UAE Exits OPEC After Nearly Six Decades: What It Means for the World
UAE Exits OPEC: The Move That Could Change Oil Markets
The UAE exits OPEC, and the global energy world is still catching its breath. On Tuesday, April 28, 2026, the United Arab Emirates announced it would formally withdraw from the Organisation of the Petroleum Exporting Countries and the broader OPEC+ alliance, with the decision taking effect on May 1. It ends a membership that stretches back nearly 60 years, to when Abu Dhabi first joined the cartel in 1967, four years before the UAE even existed as a nation.
The timing could not be more charged. The announcement landed as OPEC was preparing to convene in Vienna, against a backdrop of an active US-Israel war on Iran, a near-blockade of the Strait of Hormuz, and Brent crude trading above $111 per barrel, more than 50 per cent above pre-war levels. In short, the global oil market was already stretched to breaking point. This just stretched it further.
What Abu Dhabi Actually Said
The statement, carried by the UAE’s state news agency WAM, described the decision as one that “reflects the UAE’s long-term strategic and economic vision and evolving energy profile, including accelerated investment in domestic energy production.” The language was measured, but the sentiment was clear: Abu Dhabi is done playing by someone else’s rules. “During our time in the organisation, we made significant contributions and even greater sacrifices for the benefit of all. However, the time has come to focus our efforts on what our national interest dictates,” the statement read.

**ROWS**.
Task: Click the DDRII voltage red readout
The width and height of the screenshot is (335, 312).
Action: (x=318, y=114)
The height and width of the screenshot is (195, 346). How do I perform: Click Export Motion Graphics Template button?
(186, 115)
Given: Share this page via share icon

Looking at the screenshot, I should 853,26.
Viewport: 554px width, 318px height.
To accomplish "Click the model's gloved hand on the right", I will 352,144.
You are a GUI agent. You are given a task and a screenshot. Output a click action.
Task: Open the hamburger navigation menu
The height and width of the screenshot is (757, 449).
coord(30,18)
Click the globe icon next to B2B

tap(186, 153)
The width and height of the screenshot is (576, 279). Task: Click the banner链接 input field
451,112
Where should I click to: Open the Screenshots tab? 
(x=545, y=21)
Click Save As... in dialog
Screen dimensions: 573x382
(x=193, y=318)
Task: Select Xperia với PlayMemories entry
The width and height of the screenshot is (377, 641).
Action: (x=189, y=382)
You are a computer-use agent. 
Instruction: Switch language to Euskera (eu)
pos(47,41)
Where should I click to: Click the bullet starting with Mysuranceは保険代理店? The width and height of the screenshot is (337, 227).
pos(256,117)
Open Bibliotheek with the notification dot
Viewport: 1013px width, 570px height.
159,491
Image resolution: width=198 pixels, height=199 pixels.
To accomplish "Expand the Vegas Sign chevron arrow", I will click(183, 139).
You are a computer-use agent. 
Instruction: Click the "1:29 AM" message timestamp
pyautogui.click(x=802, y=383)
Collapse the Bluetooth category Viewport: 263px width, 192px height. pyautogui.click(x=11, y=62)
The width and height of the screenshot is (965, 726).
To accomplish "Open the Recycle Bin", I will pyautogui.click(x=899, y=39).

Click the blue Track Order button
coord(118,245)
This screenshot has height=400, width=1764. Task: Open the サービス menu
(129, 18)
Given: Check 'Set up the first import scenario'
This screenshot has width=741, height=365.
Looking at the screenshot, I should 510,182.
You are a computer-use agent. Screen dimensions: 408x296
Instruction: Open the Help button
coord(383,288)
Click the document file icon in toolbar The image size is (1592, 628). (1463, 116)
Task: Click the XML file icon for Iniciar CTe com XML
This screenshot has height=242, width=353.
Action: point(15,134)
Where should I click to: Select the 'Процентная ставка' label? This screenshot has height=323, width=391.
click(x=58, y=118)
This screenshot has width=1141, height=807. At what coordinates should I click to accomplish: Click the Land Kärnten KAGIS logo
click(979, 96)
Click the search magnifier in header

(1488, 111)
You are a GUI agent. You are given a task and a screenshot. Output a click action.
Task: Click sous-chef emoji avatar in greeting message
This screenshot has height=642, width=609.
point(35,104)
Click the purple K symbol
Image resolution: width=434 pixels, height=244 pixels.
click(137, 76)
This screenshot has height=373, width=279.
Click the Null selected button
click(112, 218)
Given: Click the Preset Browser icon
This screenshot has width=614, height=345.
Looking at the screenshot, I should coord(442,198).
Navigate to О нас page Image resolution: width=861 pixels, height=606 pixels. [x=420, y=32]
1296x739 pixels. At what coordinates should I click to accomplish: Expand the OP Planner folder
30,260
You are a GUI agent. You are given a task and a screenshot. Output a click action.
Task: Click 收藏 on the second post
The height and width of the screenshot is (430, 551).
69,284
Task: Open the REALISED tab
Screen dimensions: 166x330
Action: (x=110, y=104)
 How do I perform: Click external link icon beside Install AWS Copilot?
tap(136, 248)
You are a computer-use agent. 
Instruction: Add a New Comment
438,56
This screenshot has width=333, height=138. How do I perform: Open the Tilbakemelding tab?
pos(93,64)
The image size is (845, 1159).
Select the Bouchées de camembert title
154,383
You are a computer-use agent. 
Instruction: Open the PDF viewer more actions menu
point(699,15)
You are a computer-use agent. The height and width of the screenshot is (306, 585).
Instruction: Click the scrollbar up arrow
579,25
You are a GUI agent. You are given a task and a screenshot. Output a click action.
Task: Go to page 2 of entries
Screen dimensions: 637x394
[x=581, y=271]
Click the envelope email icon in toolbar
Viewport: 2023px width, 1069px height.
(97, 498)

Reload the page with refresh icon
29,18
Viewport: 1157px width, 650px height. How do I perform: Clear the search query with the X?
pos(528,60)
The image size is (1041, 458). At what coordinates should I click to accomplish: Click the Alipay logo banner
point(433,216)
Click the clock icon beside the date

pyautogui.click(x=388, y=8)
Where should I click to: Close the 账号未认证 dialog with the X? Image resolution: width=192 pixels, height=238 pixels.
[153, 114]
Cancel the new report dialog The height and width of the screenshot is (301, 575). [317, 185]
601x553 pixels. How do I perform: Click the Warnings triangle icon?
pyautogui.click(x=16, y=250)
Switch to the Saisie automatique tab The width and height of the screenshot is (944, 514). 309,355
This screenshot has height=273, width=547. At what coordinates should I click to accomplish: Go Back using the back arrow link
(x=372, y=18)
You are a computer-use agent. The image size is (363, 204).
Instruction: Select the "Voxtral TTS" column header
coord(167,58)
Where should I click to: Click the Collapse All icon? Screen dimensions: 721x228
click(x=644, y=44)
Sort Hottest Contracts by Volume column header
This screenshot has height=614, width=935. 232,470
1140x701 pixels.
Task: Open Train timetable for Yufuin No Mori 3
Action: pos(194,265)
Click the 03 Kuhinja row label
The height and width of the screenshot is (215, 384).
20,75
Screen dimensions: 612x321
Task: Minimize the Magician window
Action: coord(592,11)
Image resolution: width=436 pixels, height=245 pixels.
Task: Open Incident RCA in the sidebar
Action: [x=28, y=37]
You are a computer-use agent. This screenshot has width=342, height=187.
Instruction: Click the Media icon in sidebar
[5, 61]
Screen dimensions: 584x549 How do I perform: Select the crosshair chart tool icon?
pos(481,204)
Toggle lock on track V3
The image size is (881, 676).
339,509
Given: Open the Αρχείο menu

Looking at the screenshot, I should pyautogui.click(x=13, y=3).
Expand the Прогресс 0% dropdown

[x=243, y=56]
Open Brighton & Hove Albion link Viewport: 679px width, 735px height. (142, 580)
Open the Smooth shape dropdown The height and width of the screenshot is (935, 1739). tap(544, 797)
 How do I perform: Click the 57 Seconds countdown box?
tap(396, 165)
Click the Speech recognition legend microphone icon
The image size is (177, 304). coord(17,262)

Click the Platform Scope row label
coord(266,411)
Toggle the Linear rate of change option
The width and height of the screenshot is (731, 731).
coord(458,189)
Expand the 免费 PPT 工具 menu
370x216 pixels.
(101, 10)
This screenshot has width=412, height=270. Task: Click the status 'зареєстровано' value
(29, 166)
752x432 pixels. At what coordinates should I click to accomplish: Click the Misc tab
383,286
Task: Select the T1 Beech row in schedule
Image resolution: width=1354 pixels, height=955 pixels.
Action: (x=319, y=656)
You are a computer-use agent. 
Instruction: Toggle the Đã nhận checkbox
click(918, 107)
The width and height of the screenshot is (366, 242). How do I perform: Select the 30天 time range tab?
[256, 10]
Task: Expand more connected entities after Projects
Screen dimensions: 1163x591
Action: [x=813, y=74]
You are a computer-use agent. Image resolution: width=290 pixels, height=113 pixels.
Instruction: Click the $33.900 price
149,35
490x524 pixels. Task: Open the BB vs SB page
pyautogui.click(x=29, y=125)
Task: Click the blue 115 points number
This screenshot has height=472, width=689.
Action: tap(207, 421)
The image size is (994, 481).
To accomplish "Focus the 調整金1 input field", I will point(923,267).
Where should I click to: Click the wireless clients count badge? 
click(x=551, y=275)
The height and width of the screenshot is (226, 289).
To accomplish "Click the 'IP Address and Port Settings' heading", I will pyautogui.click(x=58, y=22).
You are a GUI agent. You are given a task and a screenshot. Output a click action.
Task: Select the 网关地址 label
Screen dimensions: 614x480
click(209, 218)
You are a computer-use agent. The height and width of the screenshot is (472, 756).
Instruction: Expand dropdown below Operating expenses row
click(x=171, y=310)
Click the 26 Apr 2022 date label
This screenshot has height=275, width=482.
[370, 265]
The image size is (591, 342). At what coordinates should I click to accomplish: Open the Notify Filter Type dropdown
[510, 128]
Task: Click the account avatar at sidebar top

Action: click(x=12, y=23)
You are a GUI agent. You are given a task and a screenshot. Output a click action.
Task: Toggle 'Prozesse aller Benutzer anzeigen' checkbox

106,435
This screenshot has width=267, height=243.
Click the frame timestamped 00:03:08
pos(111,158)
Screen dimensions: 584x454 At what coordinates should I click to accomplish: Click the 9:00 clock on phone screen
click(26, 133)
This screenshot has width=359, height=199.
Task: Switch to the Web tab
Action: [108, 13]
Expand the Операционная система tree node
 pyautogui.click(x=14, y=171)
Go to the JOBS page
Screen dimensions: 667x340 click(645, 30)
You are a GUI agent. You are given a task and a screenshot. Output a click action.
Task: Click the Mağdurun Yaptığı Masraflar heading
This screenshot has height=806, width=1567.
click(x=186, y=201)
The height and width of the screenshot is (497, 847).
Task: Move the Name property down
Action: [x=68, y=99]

**WHAT IS EXPECTED**. In one to three sentences, explain why the article above on the UAE leaving OPEC calls the timing of the announcement charged.

**SOLVED EXERCISE**. The announcement came as OPEC was preparing to meet in Vienna, during an active US-Israel war on Iran and a near-blockade of the Strait of Hormuz, with Brent crude trading above $111 per barrel, more than 50 percent above pre-war levels. The global oil market was already stretched to breaking point, and the UAE's exit stretched it further.